The bad blood of the past has not been forgotten, although PH leaders when asked about it have often said that it was time to move on to fight a bigger goal of taking over Putrajaya from the Najib Razak administration.
Bent on ousting Najib, Dr Mahathir came out of retirement, quit Umno in 2016, formed Bersatu and forged an alliance with PKR, DAP and Amanah, which were then in the opposition.
For the first time in Malaysia’s history, the opposition coalition managed to unseat Najib and BN in the 14th general election on May 9 last year.
“They chose me as their leader and until now, I am still their leader,” Dr Mahathir said.
Successes and blunders
On his cabinet, Dr Mahathir said he is happy with his ministers’ performance over the past year, despite many of them being novices.

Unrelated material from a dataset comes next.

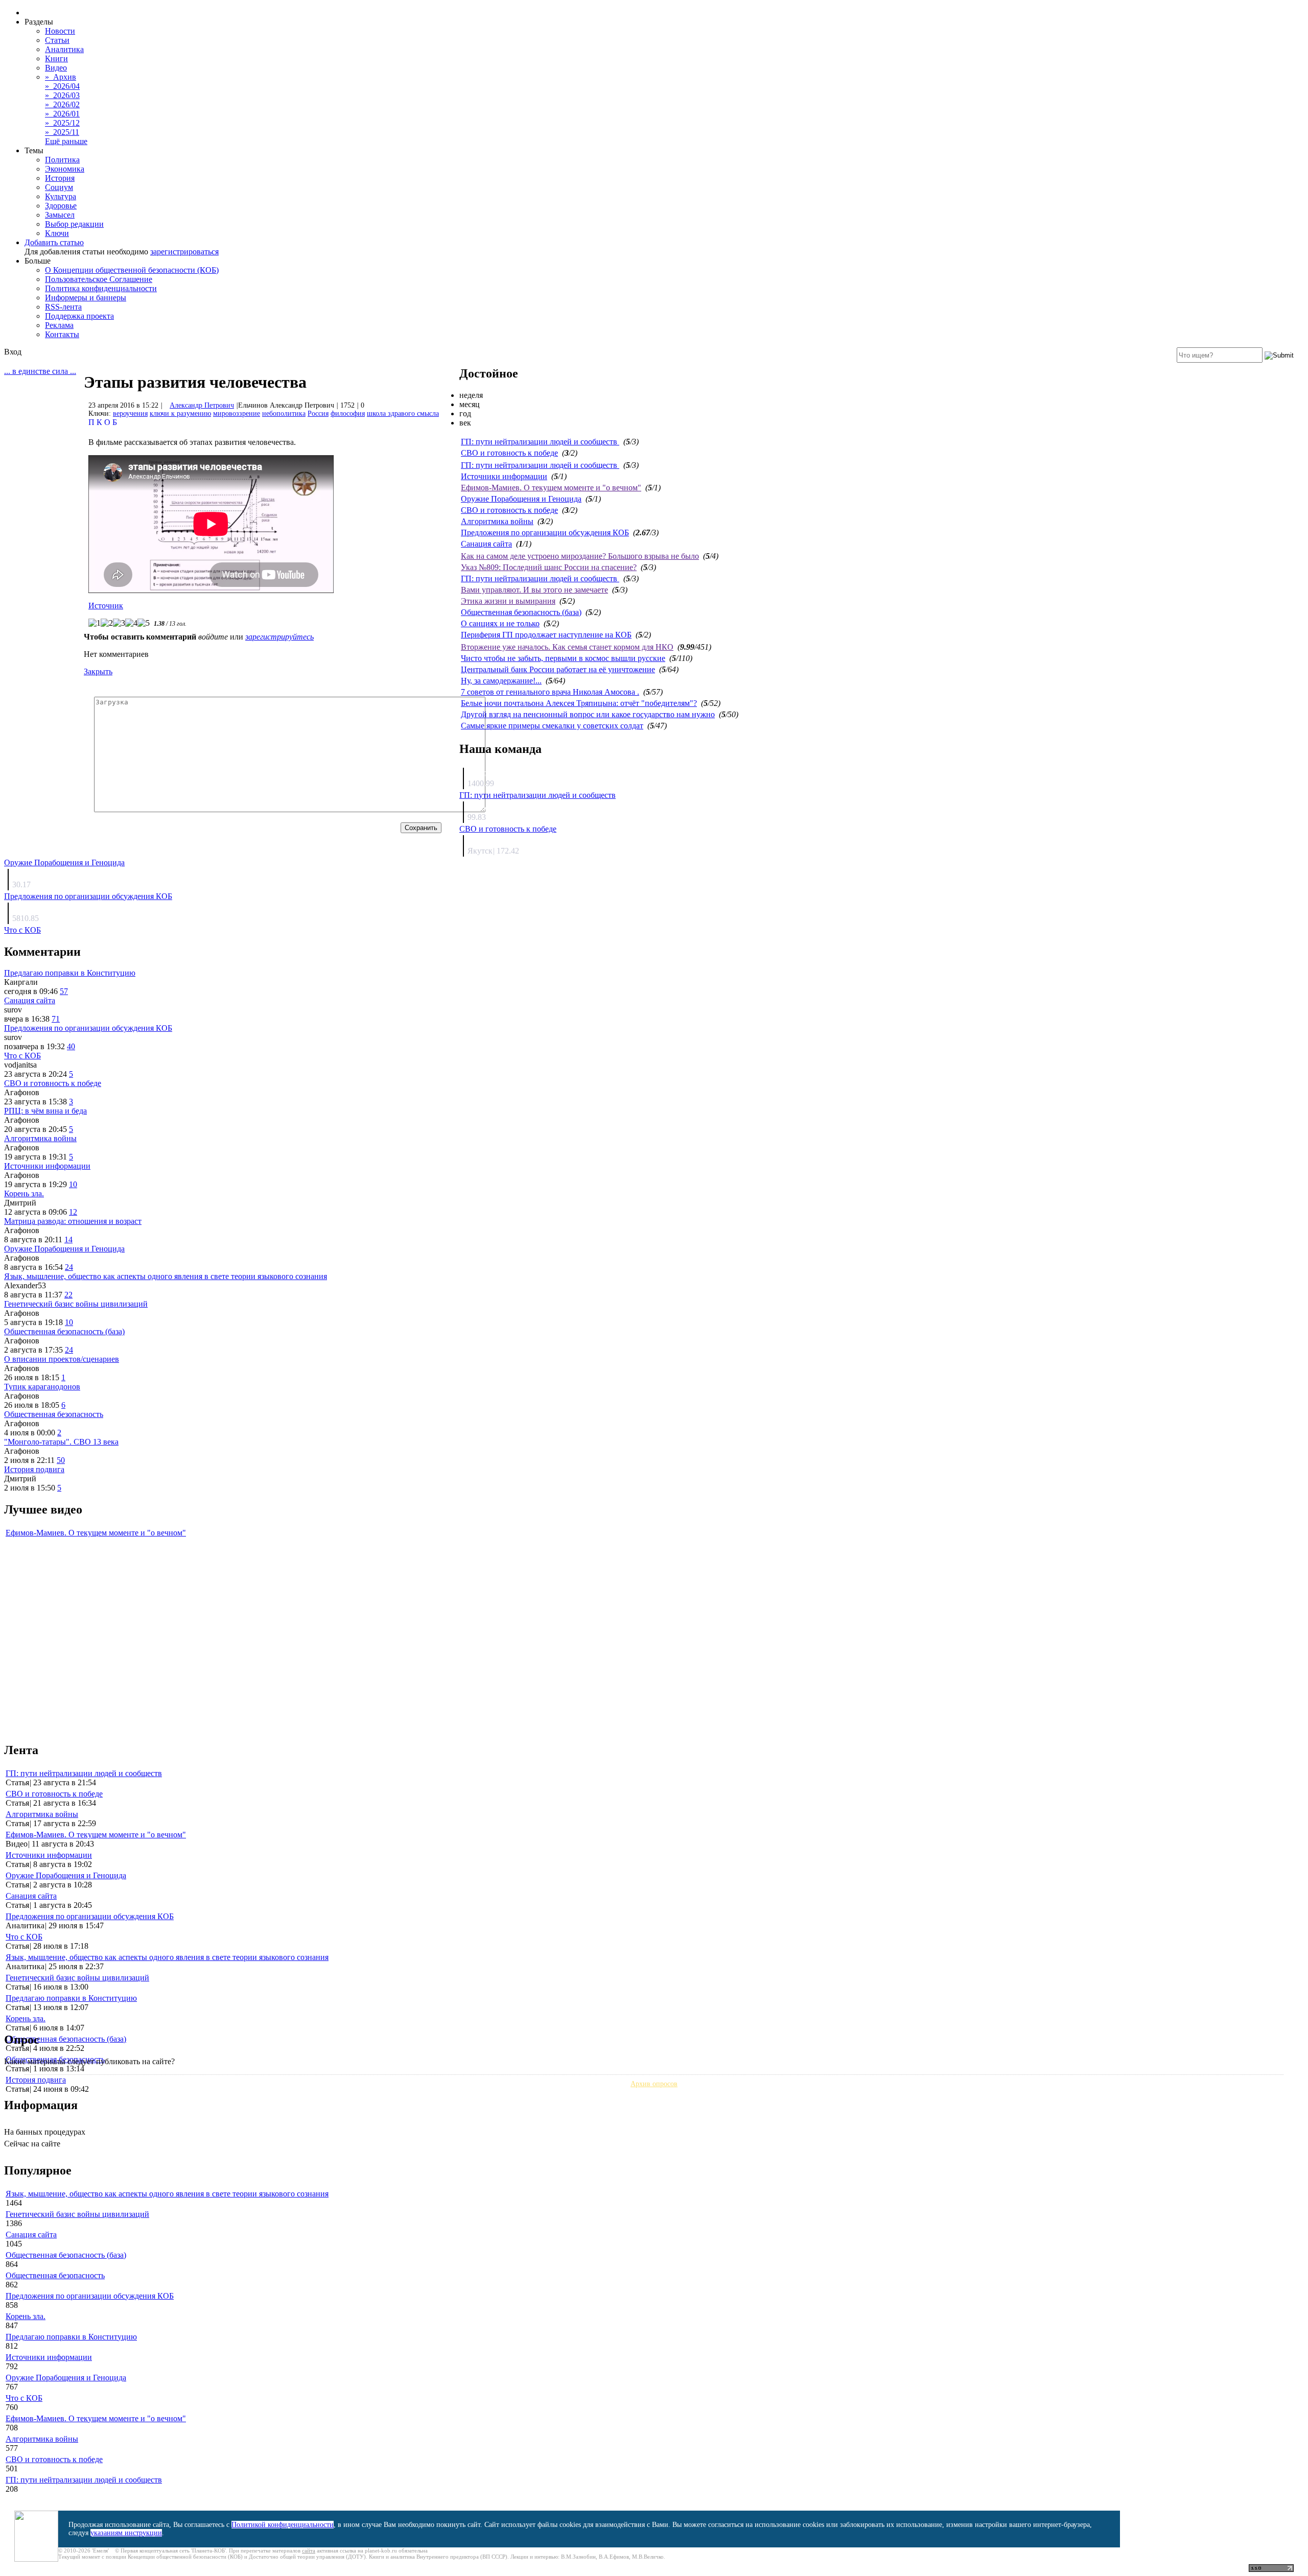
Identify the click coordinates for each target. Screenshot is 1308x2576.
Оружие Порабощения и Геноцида (521, 498)
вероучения (130, 413)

He named curbing corruption as among the government’s successes. He is pleased that the wrongdoers have been caught and subjected to the rule of law, “unlike the past when the law was abused”.

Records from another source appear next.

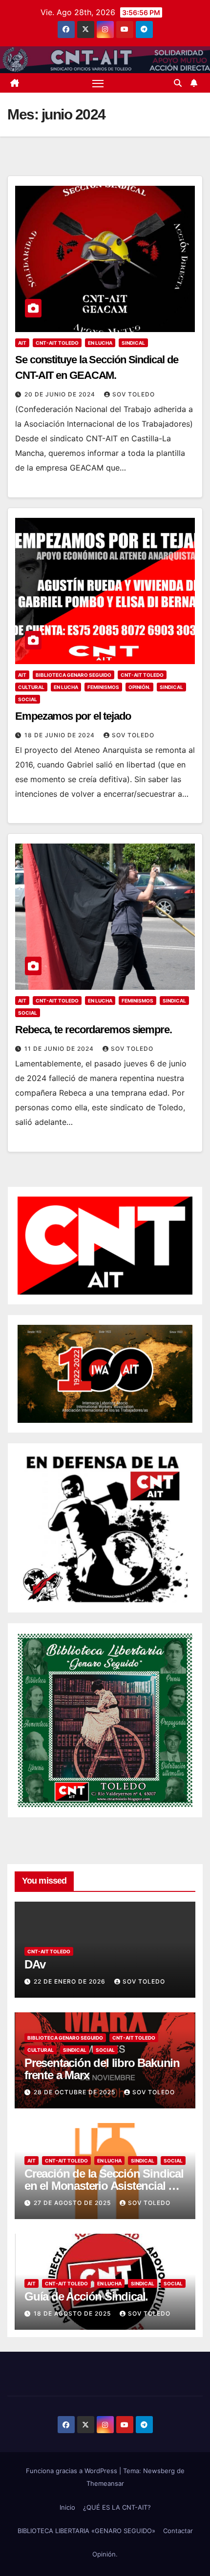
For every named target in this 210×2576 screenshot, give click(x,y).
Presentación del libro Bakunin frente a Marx (102, 2069)
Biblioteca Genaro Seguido (73, 675)
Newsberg (159, 2471)
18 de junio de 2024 (60, 735)
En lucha (100, 343)
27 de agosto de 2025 (73, 2202)
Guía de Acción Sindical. (86, 2296)
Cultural (31, 687)
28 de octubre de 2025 (75, 2092)
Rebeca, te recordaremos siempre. (93, 1029)
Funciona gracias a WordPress (72, 2471)
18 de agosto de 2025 (73, 2313)
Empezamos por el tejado (73, 716)
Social (27, 699)
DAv (34, 1964)
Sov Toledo (133, 394)
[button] (178, 83)
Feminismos (103, 687)
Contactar (178, 2531)
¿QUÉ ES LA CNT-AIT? (117, 2507)
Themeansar (105, 2483)
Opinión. (139, 687)
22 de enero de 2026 (70, 1981)
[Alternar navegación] (98, 83)
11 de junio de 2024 (60, 1048)
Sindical (133, 343)
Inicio (67, 2507)
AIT (22, 343)
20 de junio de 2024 (60, 394)
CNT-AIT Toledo (57, 343)
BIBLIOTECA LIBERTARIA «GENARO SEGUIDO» (86, 2531)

He pointed out that people were not complaining as much as they used to about bribery and malpractices in the government, and that the government departments are functioning more efficiently so that the approval process is easier and faster.
Dr Mahathir, who chairs Bersatu, said criticism of PH came from those who were the cause of the very problems that the government now had to resolve.

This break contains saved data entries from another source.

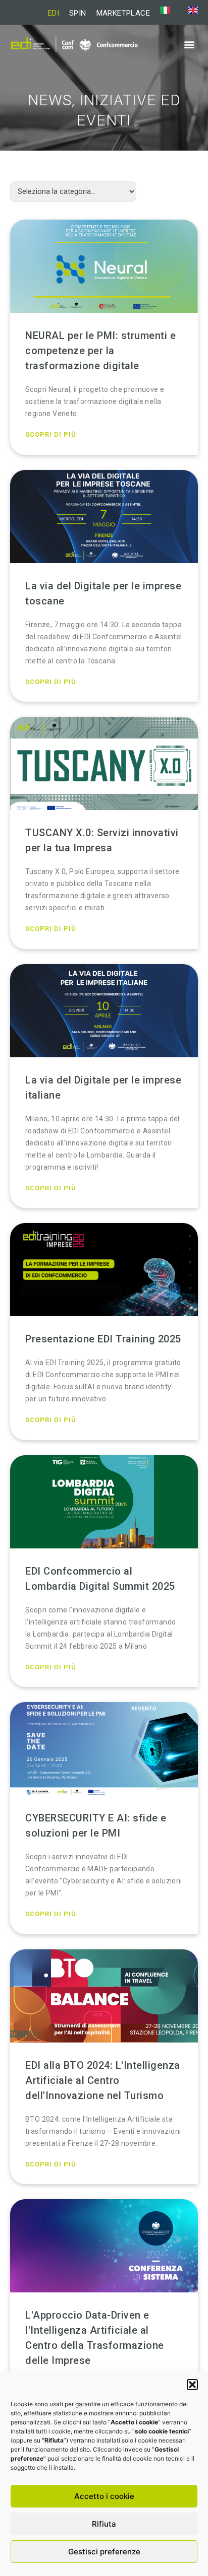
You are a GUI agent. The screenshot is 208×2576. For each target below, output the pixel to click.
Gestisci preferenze (104, 2551)
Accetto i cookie (104, 2496)
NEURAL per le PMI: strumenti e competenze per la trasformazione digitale (100, 350)
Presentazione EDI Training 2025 (103, 1339)
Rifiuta (104, 2524)
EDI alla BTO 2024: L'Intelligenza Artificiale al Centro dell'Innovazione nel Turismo (102, 2080)
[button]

But the government has managed to balance cost savings while honouring commitments to certain mega projects, such as the East Coast Rail Link, which contract has been renegotiated to shave RM22 billion off the original construction cost. The Bandar Malaysia project has also been revived, he added.
Despite these achievements, Dr Mahathir said the government cannot go around singing its own praises. He also acknowledged there are some areas where PH has fallen short.
He said PH had made a misstep in its election promises to abolish toll without first studying the financial implications. It only realised belatedly that the move would incur some RM30 billion in compensation to the highway concessionaires.
The RM30 billion, Dr Mahathir said, would be better spent on other initiatives.
He said the government was giving further scrutiny to other promises, such as abolishing the death penalty.
On criticism that PH had merely re-packaged some of the BN government’s initiatives, Dr Mahathir said the difference is that these are now being implemented without corruption.
“We do the same thing, but without corruption,” he said, citing the awarding of dubious contracts and alleged cronyism under the previous government.
Among the former government’s initiatives that have been rebranded are the Permata and IM4U programmes, which have been renamed Genius and Impact, respectively. – May 8, 2019.